The myth here is not that traditional lectures aren’t for everybody; that part is true. The myth is that the point of “going to church” and listening to a sermon is that we get “information” about God, which we then file away and recall as necessary when faith gets cloudy. Sermons as lectures are about knowledge and categories and systems and facts. But this is not what sermons are really doing. (I’m including homilies here, and though some of you might smugly insist that homilies are a different animal and therefore free of these aspersions, they are not. Most of them are just shorter lectures, a little quippier, perhaps, but in the same genre.)
So to dispel the myth, we have to address the much larger issue of the niche that sermons fill. We have to talk about not only what sermons ought to be, but what they may even now serve as if we let them.
Sermons/homilies are proclamations of the Word. They are the apostles’ teaching rumbling and ruminating down through the centuries, and the sheer act of listening to them, week after week, year after year, is a slow seep of truth forming our faith, not necessarily informing it. We hear the Word, we receive the Word; we listen and we inwardly digest. We may not remember last week’s sermon, but if we’re in a community that really preaches the Word of God, we don’t have to remember last week’s sermon in order to move within this historical arc. We are being shaped by the proclamation through the very discipline of attending to it. Together. Yes, with our minds (it isn’t a magic spell), but also with our wills. As such, listening to a sermon is an act of worship.
Like a gentle massage of our souls, the work of being preached to loosens the tensions created by the other six days’ constant barrage of untruths, half-truths, warped truths, and warms our spiritual muscles to the greater work of worship. It is not mere serendipity that the Nicene Creed follows the sermon. We hear the Word, and then we stand and reaffirm our faith. This is why in the liturgical history of the Church, the proclamation of the Word, the liturgy of the Word, precedes—and must precede—the liturgy of the Eucharist, that culminating act of thanksgiving and remembrance and adoration.

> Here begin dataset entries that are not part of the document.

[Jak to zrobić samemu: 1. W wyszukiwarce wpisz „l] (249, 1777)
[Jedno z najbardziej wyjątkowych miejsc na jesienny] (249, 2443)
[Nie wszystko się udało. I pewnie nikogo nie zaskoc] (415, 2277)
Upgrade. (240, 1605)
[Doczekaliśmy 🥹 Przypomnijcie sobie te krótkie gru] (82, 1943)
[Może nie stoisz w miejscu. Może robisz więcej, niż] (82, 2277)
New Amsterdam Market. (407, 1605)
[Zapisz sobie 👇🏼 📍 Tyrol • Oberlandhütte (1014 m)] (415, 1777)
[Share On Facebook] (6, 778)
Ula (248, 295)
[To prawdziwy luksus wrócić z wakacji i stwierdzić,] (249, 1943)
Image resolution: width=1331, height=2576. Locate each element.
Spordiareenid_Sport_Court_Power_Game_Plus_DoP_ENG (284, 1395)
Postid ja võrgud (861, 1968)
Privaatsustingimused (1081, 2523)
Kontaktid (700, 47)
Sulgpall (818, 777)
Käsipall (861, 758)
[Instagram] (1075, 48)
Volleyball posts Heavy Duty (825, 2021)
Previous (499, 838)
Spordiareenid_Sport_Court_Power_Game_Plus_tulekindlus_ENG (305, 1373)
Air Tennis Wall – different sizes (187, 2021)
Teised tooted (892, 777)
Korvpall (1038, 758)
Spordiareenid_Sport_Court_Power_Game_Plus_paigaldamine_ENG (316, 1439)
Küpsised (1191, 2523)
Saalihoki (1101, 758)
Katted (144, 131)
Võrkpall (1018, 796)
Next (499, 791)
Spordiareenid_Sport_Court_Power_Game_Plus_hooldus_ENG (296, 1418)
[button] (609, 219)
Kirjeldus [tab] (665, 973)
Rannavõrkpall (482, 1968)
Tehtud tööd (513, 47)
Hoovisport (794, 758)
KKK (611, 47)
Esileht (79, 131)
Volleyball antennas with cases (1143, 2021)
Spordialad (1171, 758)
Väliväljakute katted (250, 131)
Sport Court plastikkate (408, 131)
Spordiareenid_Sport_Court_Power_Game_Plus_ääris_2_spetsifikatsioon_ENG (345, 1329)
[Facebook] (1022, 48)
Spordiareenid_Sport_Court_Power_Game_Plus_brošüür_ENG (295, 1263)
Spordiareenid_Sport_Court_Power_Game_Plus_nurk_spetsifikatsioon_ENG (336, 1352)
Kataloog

The Word makes our hearts receptive and sanctifies them. Yes, I can study the Bible on my own or with friends, and yes, that is extremely valuable. But that is not the same as an assembly listening together to the proclamation of the Word and replenishing our faith.
My dad is a preacher. A really great preacher, I must say. I sat through many, many of his sermons. Sometimes our church provided little outlines in the bulletin so you could take notes. Sometimes I did that. Outlines were helpful; I wrote down some memorable things, some of which he said, and other really brilliant insights that came out of my own brain. It’s almost all gone from my mental file cabinets now. Out of all the sermons he preached, I can remember a small handful. (The one about Elijah comes to mind often.)
But do I feel therefore, that all those sermons were a waste of my time? That because I cannot pull out those notes and remember the lessons, I have failed somehow? No, oh no. Sermon after sermon after sermon has dripped down into the caverns of my soul and shaped the inner constructs of my faith, my practice, my very confidence in God, whose Word remains the same.